>> BEGIN

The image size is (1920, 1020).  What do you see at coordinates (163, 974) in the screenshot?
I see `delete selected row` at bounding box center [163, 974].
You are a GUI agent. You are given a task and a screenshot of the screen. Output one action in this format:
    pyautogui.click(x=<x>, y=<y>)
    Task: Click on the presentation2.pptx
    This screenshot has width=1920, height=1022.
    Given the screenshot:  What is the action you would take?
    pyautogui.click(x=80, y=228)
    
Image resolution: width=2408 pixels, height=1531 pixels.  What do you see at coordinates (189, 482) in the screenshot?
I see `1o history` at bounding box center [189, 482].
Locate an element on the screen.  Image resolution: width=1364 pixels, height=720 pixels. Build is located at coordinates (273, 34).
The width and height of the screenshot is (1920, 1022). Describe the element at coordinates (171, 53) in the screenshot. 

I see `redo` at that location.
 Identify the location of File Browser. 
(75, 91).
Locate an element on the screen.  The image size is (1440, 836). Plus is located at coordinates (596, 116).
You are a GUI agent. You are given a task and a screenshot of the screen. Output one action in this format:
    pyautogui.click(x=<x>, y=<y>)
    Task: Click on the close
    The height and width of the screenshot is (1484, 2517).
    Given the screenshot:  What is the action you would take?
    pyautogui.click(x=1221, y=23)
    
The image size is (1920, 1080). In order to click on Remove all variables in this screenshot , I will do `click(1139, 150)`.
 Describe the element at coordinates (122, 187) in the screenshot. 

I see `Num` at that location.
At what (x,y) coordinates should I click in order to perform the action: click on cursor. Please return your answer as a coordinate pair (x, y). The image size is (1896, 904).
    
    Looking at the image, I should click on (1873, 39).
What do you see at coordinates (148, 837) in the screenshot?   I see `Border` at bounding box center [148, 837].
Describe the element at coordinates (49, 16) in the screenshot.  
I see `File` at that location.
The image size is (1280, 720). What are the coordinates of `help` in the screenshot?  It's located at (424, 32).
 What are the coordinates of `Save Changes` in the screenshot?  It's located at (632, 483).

>> END

#### [What to do]
Render all of the data above as a Markdown table with the columns No. and Text. Give each non-blank line its own numbered row, and leave out blank lines.

#### [The solution]
| No. | Text |
|---|---|
| 1 | The image size is (1920, 1020).  What do you see at coordinates (163, 974) in the screenshot? |
| 2 | I see `delete selected row` at bounding box center [163, 974]. |
| 3 | You are a GUI agent. You are given a task and a screenshot of the screen. Output one action in this format: |
| 4 |     pyautogui.click(x=<x>, y=<y>) |
| 5 |     Task: Click on the presentation2.pptx |
| 6 |     This screenshot has width=1920, height=1022. |
| 7 |     Given the screenshot:  What is the action you would take? |
| 8 |     pyautogui.click(x=80, y=228) |
| 9 | Image resolution: width=2408 pixels, height=1531 pixels.  What do you see at coordinates (189, 482) in the screenshot? |
| 10 | I see `1o history` at bounding box center [189, 482]. |
| 11 | Locate an element on the screen.  Image resolution: width=1364 pixels, height=720 pixels. Build is located at coordinates (273, 34). |
| 12 | The width and height of the screenshot is (1920, 1022). Describe the element at coordinates (171, 53) in the screenshot.  |
| 13 | I see `redo` at that location. |
| 14 |  Identify the location of File Browser.  |
| 15 | (75, 91). |
| 16 | Locate an element on the screen.  The image size is (1440, 836). Plus is located at coordinates (596, 116). |
| 17 | You are a GUI agent. You are given a task and a screenshot of the screen. Output one action in this format: |
| 18 |     pyautogui.click(x=<x>, y=<y>) |
| 19 |     Task: Click on the close |
| 20 |     The height and width of the screenshot is (1484, 2517). |
| 21 |     Given the screenshot:  What is the action you would take? |
| 22 |     pyautogui.click(x=1221, y=23) |
| 23 | The image size is (1920, 1080). In order to click on Remove all variables in this screenshot , I will do `click(1139, 150)`. |
| 24 |  Describe the element at coordinates (122, 187) in the screenshot.  |
| 25 | I see `Num` at that location. |
| 26 | At what (x,y) coordinates should I click in order to perform the action: click on cursor. Please return your answer as a coordinate pair (x, y). The image size is (1896, 904). |
| 27 |     Looking at the image, I should click on (1873, 39). |
| 28 | What do you see at coordinates (148, 837) in the screenshot?   I see `Border` at bounding box center [148, 837]. |
| 29 | Describe the element at coordinates (49, 16) in the screenshot.   |
| 30 | I see `File` at that location. |
| 31 | The image size is (1280, 720). What are the coordinates of `help` in the screenshot?  It's located at (424, 32). |
| 32 |  What are the coordinates of `Save Changes` in the screenshot?  It's located at (632, 483). |